I don't think that a closer co-operation between the European Patent Office and standardisation bodies is necessarily a bad thing - but I wonder:
- Where is the basis in the EPC for such kind of co-operation?
- What precisely is to be delivered by the EPO under such kind of MoU?
- Why this demonstrative vagueness, why aren't those MoUs published in full text?
This way as that matter is dealt with provokes thoughts as if there were reasons for concerns that, if known in detail, the general public would not appreciate such kind of MoU.
As was to be expected, the relationship between patents, on the one hand, and standards, on the other hand, is always difficult. The report makes clear that there are different opinions so far in different branches of the industry:
"In the Guidelines for cooperation between the EC, EFTA and the ESOs, the ESOs have committed to ensure that standards can be used by the market operators. The objective is to ensure licences for any essential IPRs contained in standards are provided on fair, reasonable and non-discriminatory conditions (FRAND). In practice, in the large majority of cases, patented technology has been successfully integrated into standards under this approach. On this basis, standards bodies are encouraged to strive for improvements to the FRAND system taking into consideration issues that occur over time. Some fora and consortia, for instance in the area of internet, web, and business process standards development have implemented royalty-free policies (but permitting other FRAND terms) agreed by all members of the respective organisation in order to promote the broad implementation of the standards."

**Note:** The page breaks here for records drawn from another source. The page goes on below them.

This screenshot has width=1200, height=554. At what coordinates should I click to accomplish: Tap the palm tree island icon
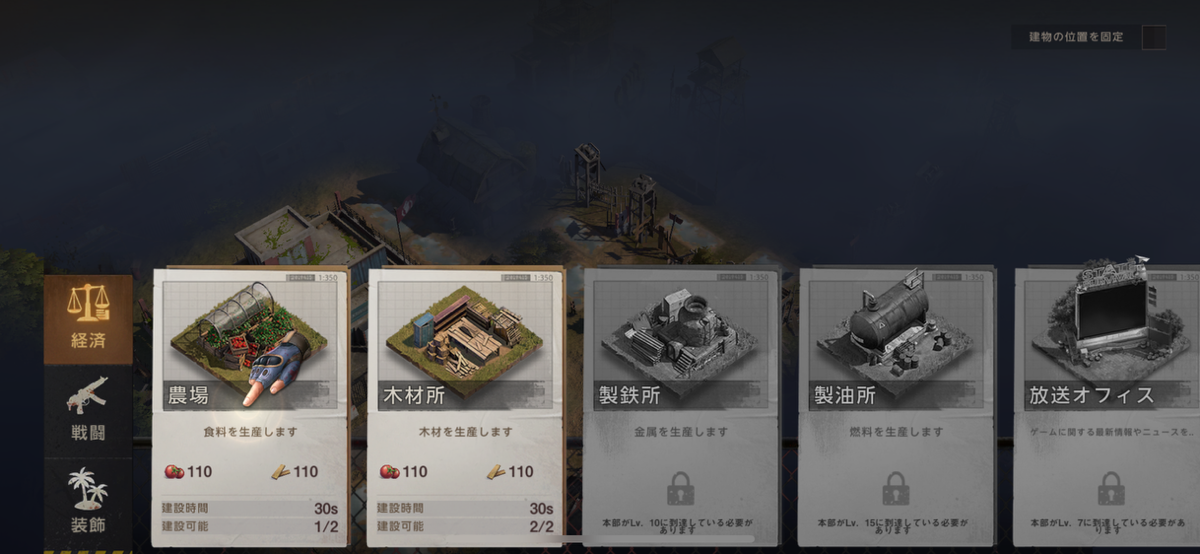tap(88, 487)
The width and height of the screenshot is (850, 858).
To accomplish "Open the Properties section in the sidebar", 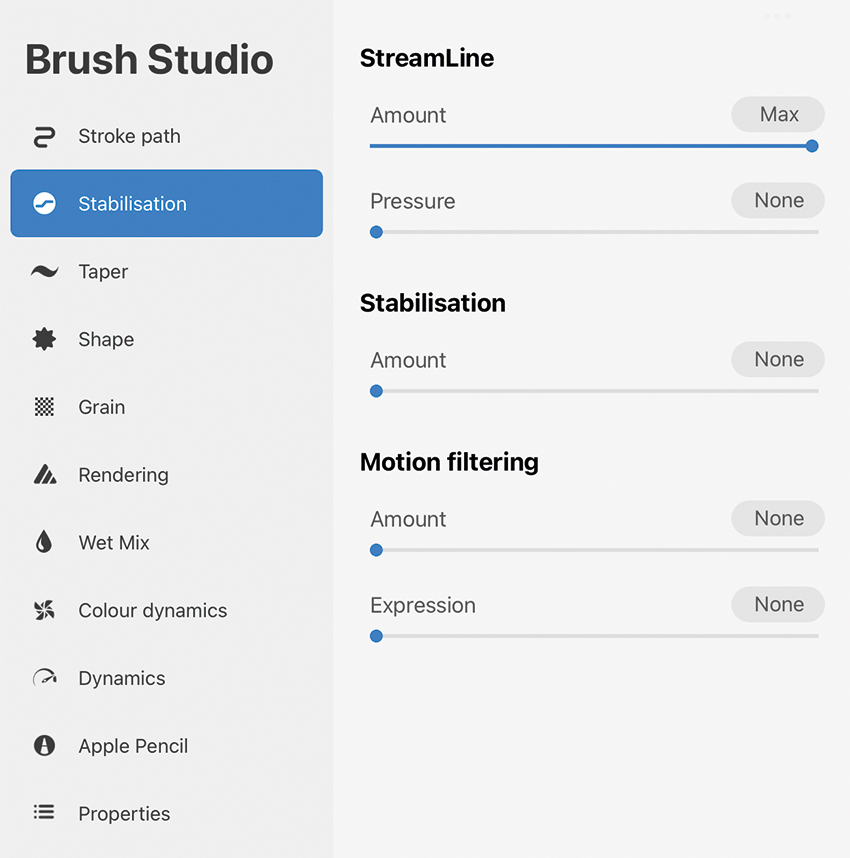I will 124,813.
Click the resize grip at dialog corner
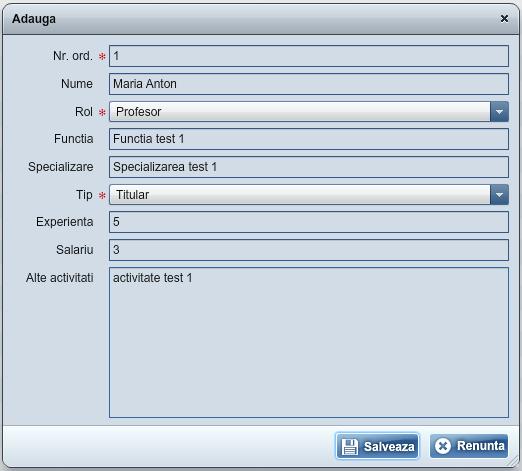522x471 pixels. coord(513,462)
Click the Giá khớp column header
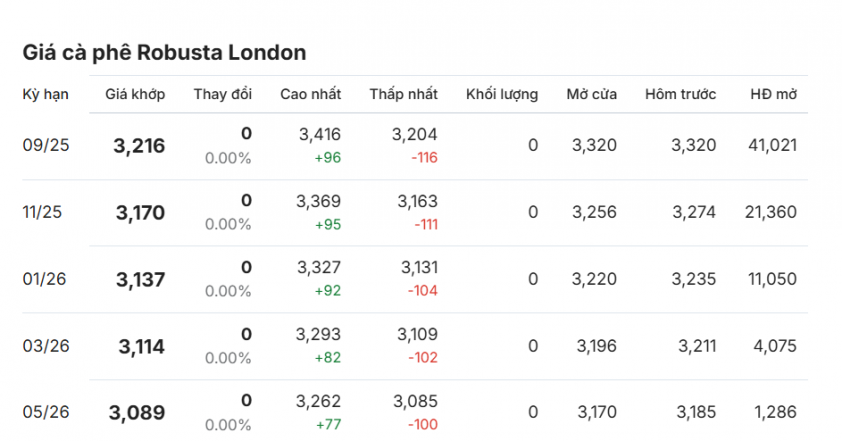 (135, 95)
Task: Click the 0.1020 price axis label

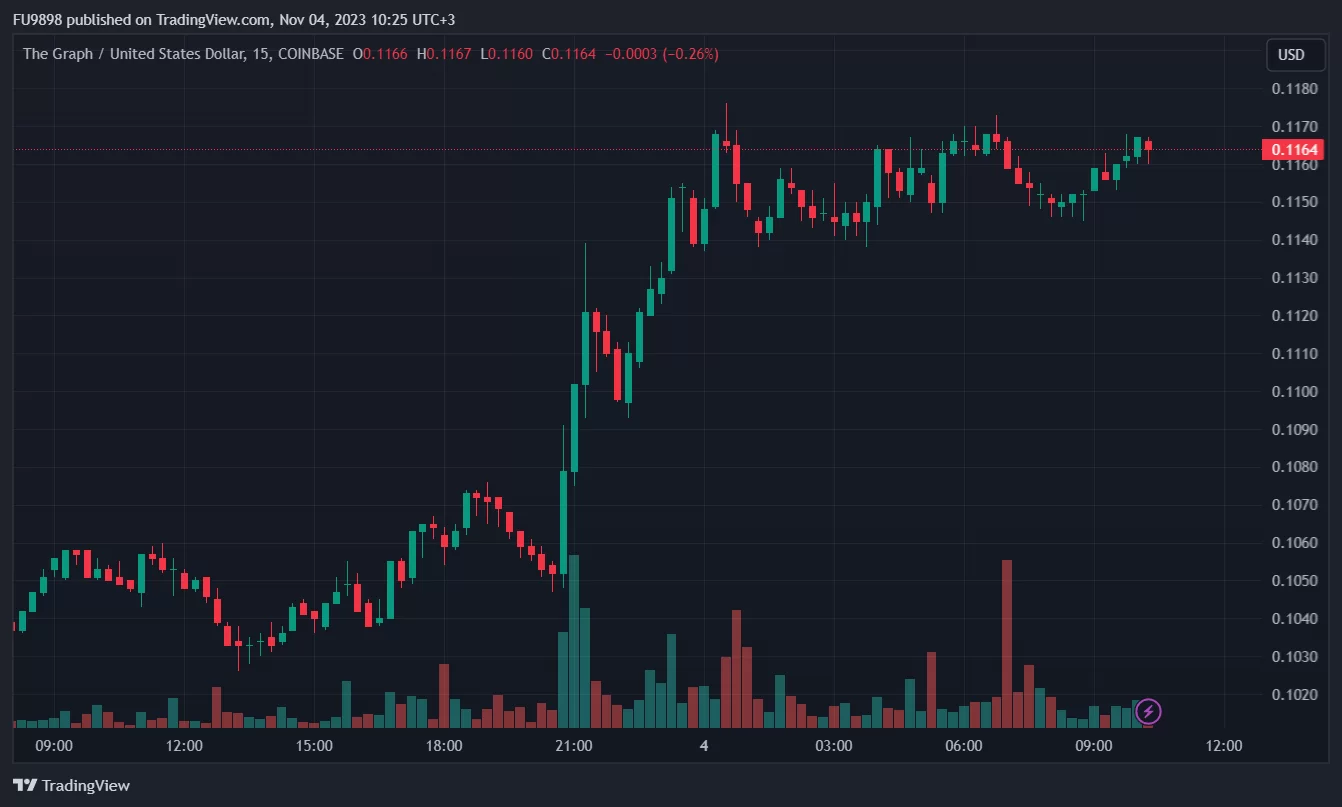Action: (x=1293, y=695)
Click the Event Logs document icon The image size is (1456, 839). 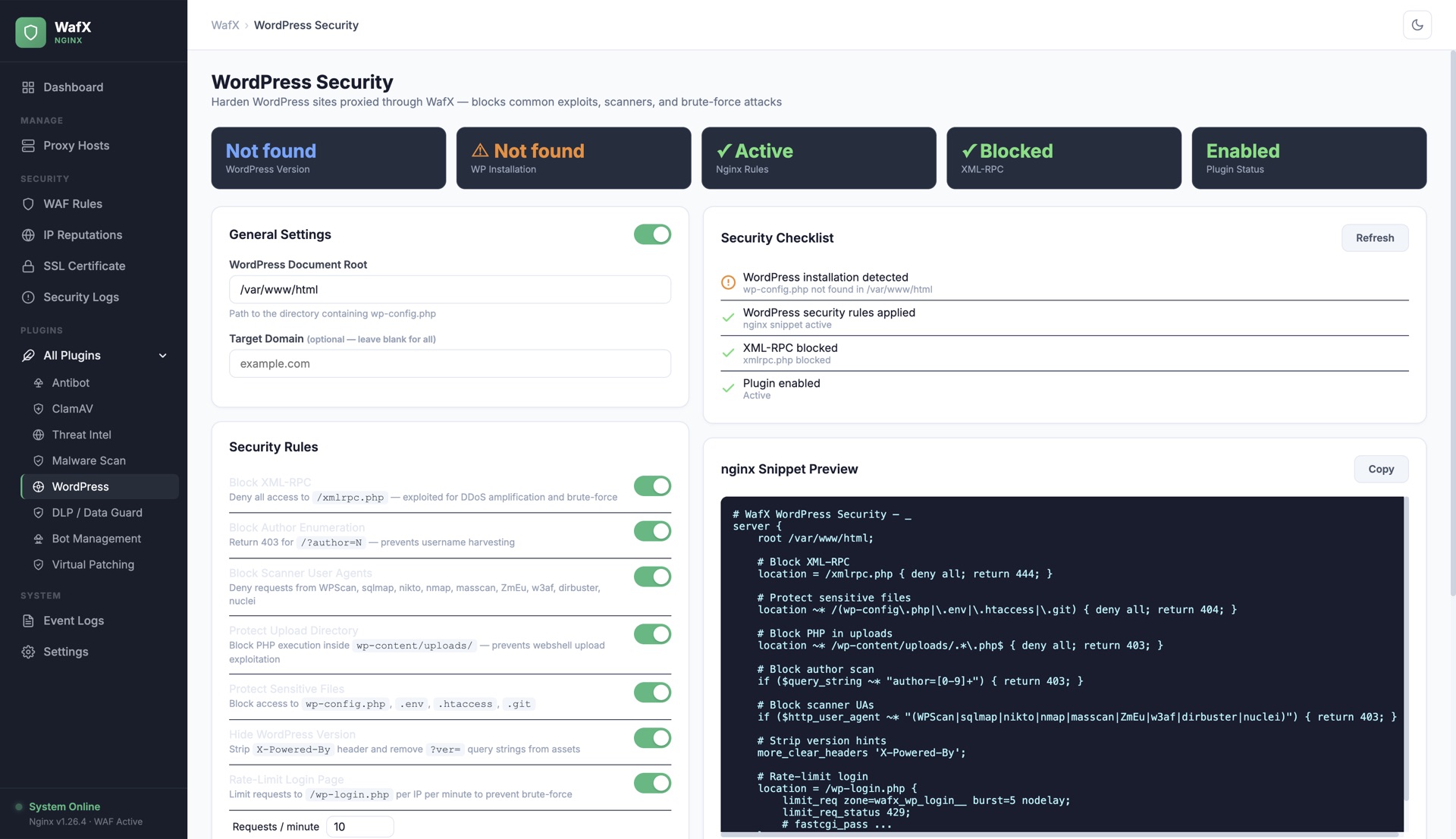point(28,621)
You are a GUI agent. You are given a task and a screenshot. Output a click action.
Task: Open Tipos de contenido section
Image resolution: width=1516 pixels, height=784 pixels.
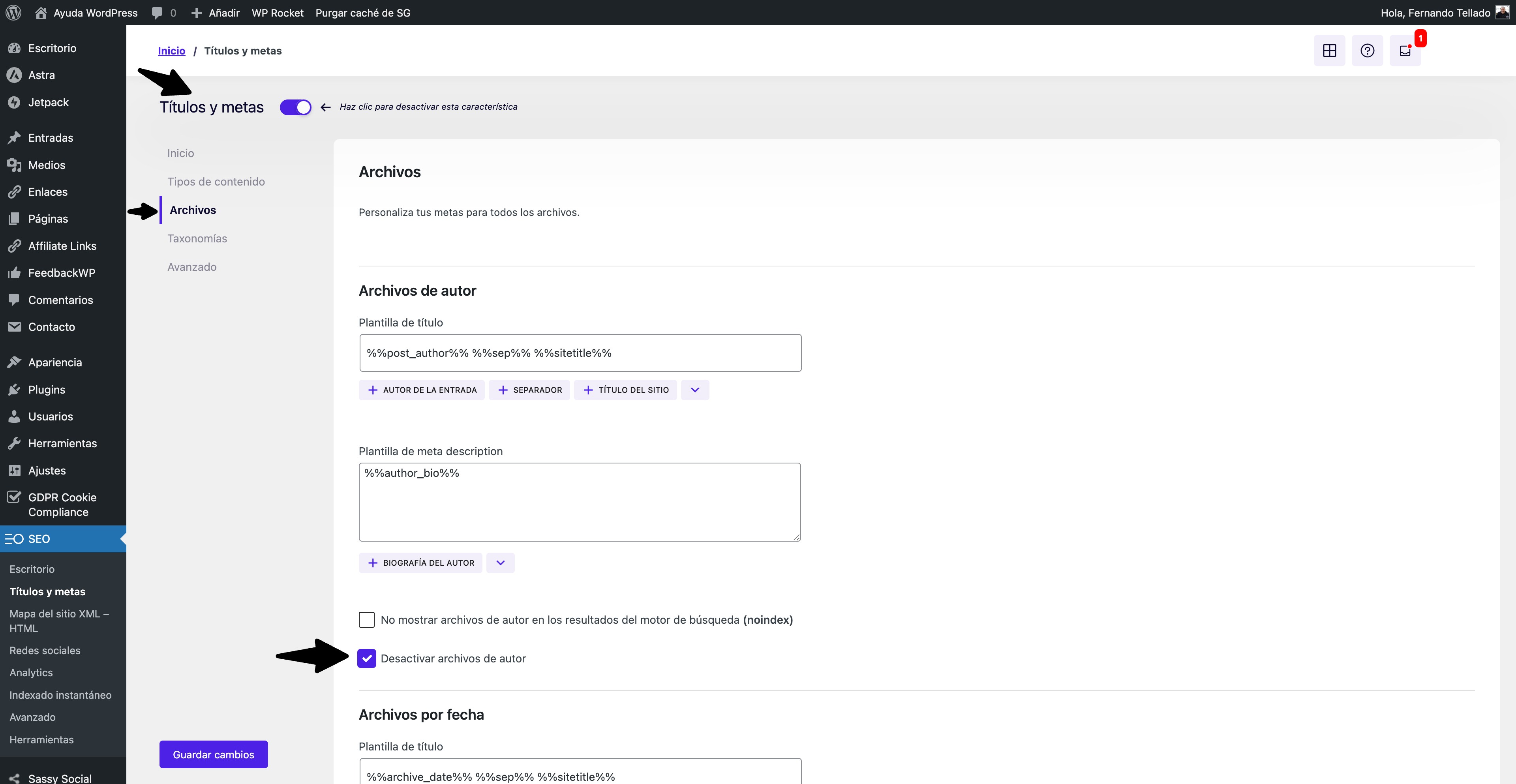click(x=216, y=181)
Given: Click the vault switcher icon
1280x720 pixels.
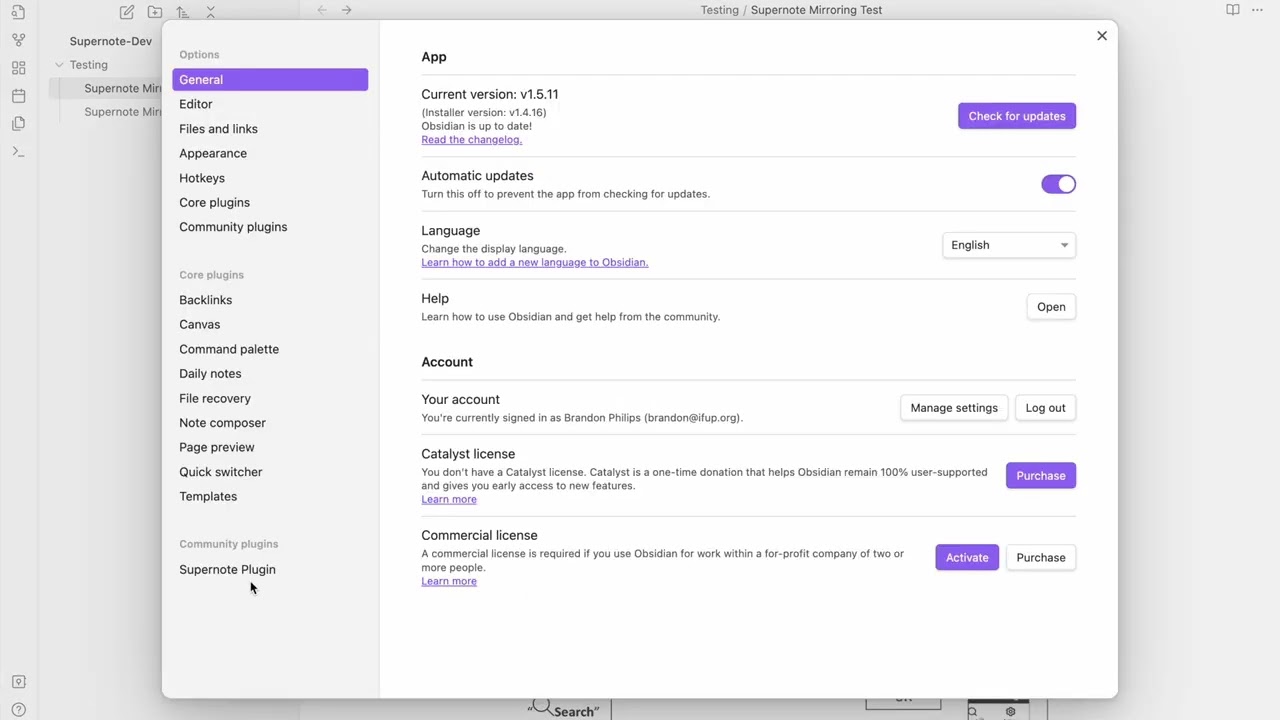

Finally, the Expert Panel recommends the creation of a 'European Standards System Strategy Forum'. The purpose of the ESS Strategy Forum is said to be to coordinate standardization activities for Europe in the perspective of European policy priorities and initiatives. In particular, this is intended to include providing advice to EU policy-makers on the use of standardization in support of EU policies, most notably the use of standardization in the context of industrial (and especially innovation policy) as well as in the areas of health, safety, the environment and other social issues. The purpose is to create an integrated oversight standards plan for Europe. The ESS Strategy Forum shall be open for broad membership. Members of the ESS Strategy Forum shall be the ESOs, fora/consortia, the European Commission, and
EFTA, Member States, Industry, society stakeholders. The Commission shall be the facilitator/convenor for the ESS Strategy Forum; the ESOs shall lead the secretariat. Might be interesting to see if also IPR policy stakeholders will be represented there.